For development, I recommend running in interactive mode (./build-ceph.sh -i). You can run whatever CMake you like that way.

If you want the standard do_cmake.sh invocation, you can do ./build-ceph.sh -- -n -b Debug which will stop before running ninja, and configure in Debug mode. Then you can run in interactive mode with -i and change to the build directory and build whatever you like - ninja radosgwd (ninja radosgw for Ceph 18) is a personal favourite.

For vstart.sh runs, you can do the development build as above. You can run vstart.sh as you normally would, with the only constraint that the ports it opens won't by default be visible outside the container. If you know you're going to do this, you can add port forwards to docker run and fix the ports used by vstart.sh - this is a quite powerful way to run a dev cluster.

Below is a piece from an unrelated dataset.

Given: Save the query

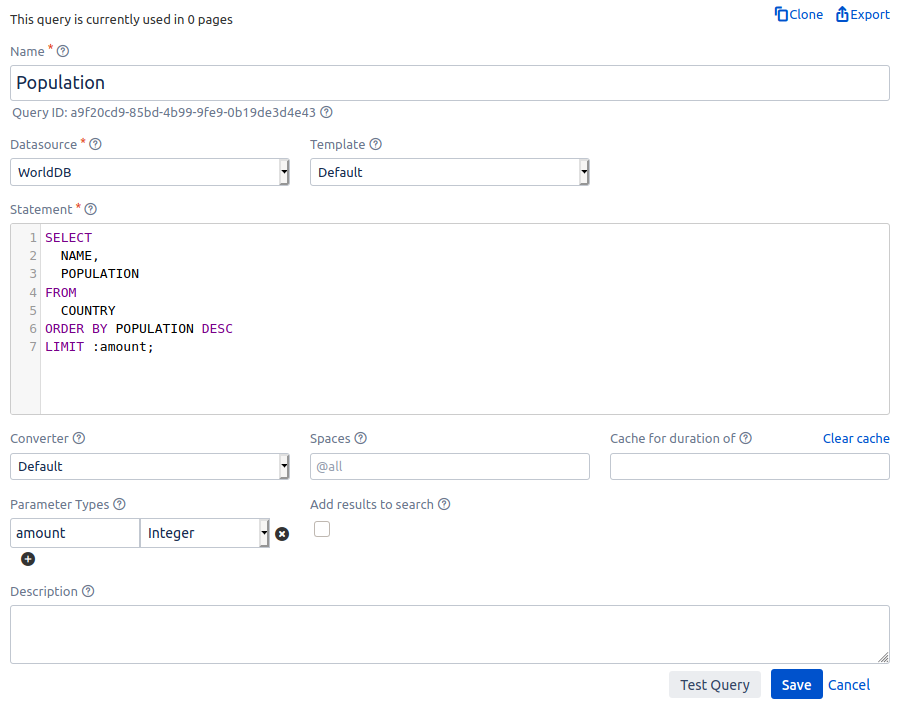Looking at the screenshot, I should [x=796, y=684].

You can also run vstart.sh or anything else it builds in the host, though - you'll have to do export LD_LIBARY_PATH=<SRCDIR>/build.Debug/lib (and probably have run install-deps.sh in the host) before this will work.

For standard builds, do ./build-ceph -s TAG -- -D. This will clone Ceph, set up the environment, run make_debs.sh and build Debian packages.

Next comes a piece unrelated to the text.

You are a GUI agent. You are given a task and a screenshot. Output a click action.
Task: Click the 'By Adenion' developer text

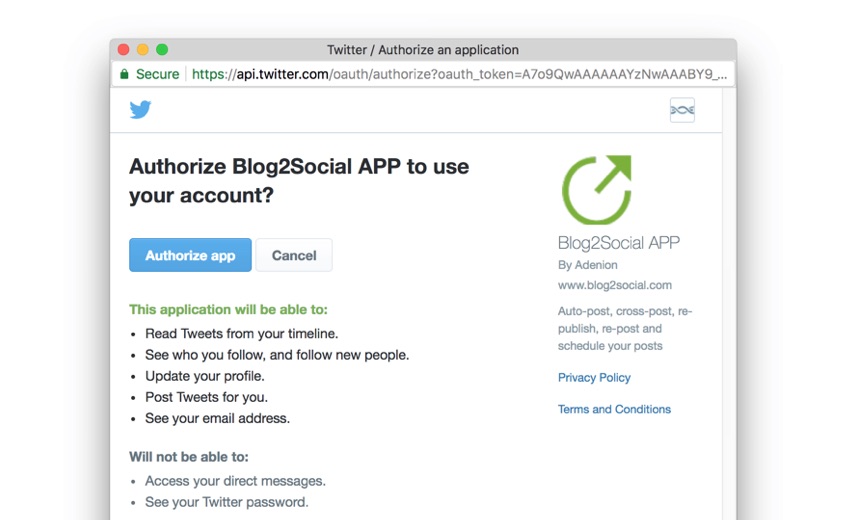(587, 265)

Source changes and Debian builds

The Debian build process for -D builds, involving make-debs.sh, means that you can't just change the source tree without committing and expect the change to be reflected in the build. make-debs.sh uses git archive to essentially copy the source tree to the release directory, and this will ignore working copy changes that aren't committed.

Warning for Debian builds

Note that anything involving -D or -d (Debian builds) will trash anything non-standard in your working copy! Commit (and ideally push) anything in your local working copy before doing this, or you'll lose it. I mean it.

Details

This is designed to be a build tool that can be run by multiple users simultaneously without problems, so long as the users are using separate working copies. (It won't work if you do multiple builds from the same checked-out source - sorry.)

If you're building Debian packages from a git reference rather than a working copy, you can have as many concurrent builds as you like if and only if their outputs are to a separate release directory. FWIW I recommend using a CI system that does a separate clone for each simultaneous build because it makes everything simpler to understand.

Build image

The build image consists of a bootstrap build environment for Ceph. It is based on Ubuntu 20.04, and it installs basic tools and custom binary dependencies before calling out to install-deps.sh from the Ceph source to bring everything it needs in.

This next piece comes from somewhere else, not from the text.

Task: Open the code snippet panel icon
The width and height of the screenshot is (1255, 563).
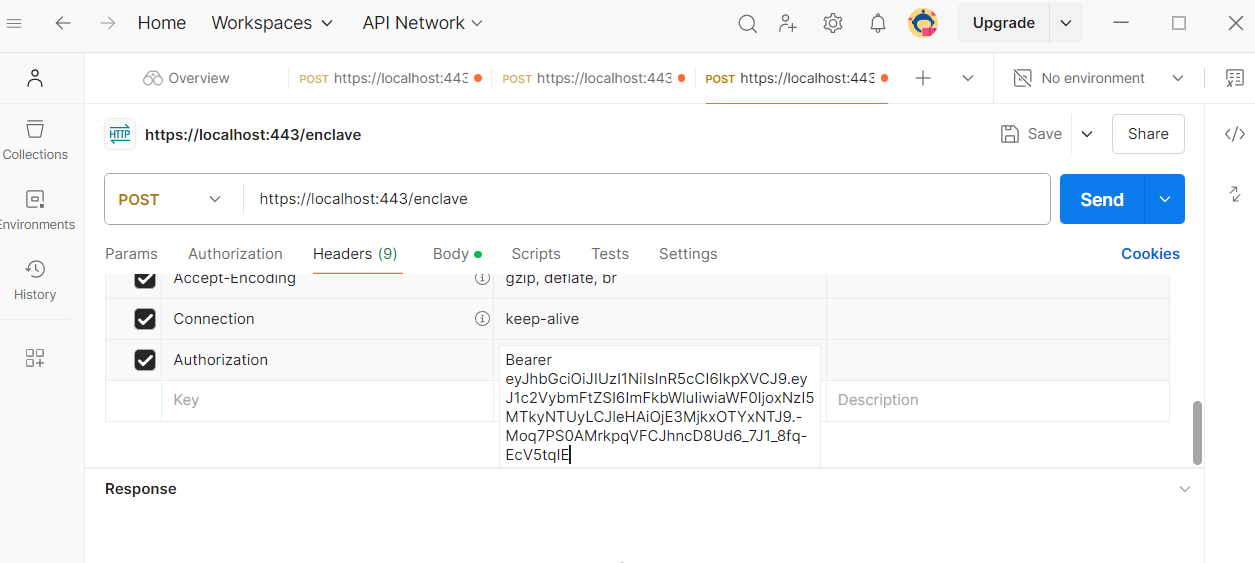Action: pyautogui.click(x=1235, y=134)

Container builds for the uninitiated

A few notes for anyone not used to building in Docker containers.

It's important to know the difference between the build image and the build container. The build image is a pre-built set of commands and configuration layers used to save time when starting a container. The build image is constructed using a Dockerfile and is configured by the build-container.sh script. This is run automatically by build-ceph.sh so unless you're working on the build image you don't normally need to run it yourself.

The image build process is aggressively cached by Docker, so if there are no changes the image build is really quick and can be safely run every time. However, knowing what constitutes a 'change' in this context can be subtle; we'll speak more of this later.

A container is where actual Ceph builds are performed. It's the job of the build image to cache as much up-front work as we can, so repeated builds can be started as quickly as possible, but each time with a clean OS environment regardless of the host you're running on. This is what makes container builds so useful - they allow every user to have identical build environments everywhere they're used, with very little effort.

The build image installs a basic OS environment, builds from source some things we need, and then runs Ceph's very slow install-deps.sh script in the build image so we don't have to do it every time. Note that the build image can't mount volumes from the host, and by design doesn't (without extra effort) inherit environment variables etc. from the caller.

The container starts where the build image ends. In this environment, the container mounts some volumes (including the ccache directory and the Ceph source working copy), then by default runs a build script that knows how to build Ceph itself. Every time you run the container you get a fresh start. This might confuse initially but actually is a real benefit once you're used to it.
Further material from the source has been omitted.